● PROVIDED ENTRIES:

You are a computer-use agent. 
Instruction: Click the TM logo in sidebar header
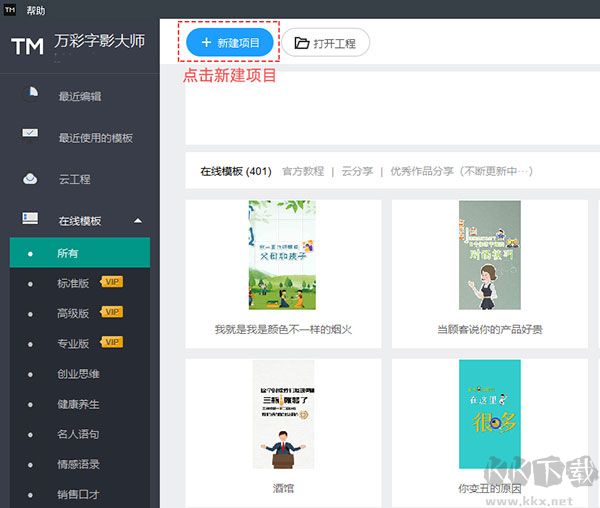coord(26,46)
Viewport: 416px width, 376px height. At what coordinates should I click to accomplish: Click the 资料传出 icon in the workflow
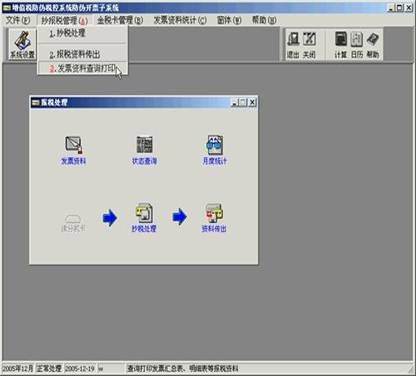214,217
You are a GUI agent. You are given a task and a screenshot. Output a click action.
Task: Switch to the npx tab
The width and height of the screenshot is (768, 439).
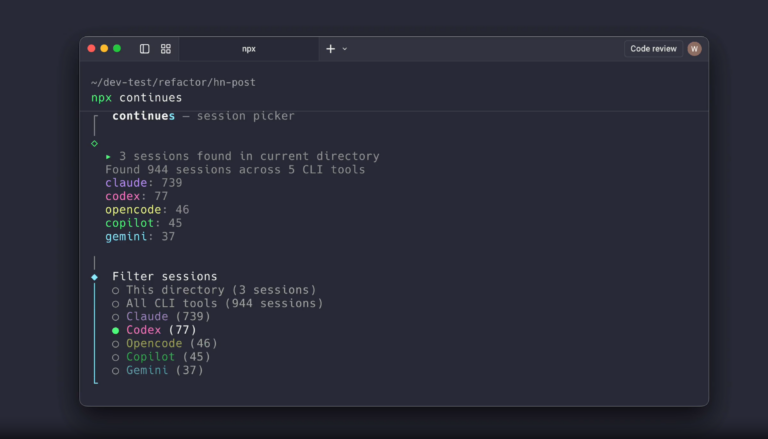tap(249, 49)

● WORK TASK:
When you reach the line containing "The width and" in the listing above, reproduce it and every line after it through the last, exactly; omit the pictures.

● RESULT BELOW:
The width and height of the screenshot is (768, 439).
tap(249, 49)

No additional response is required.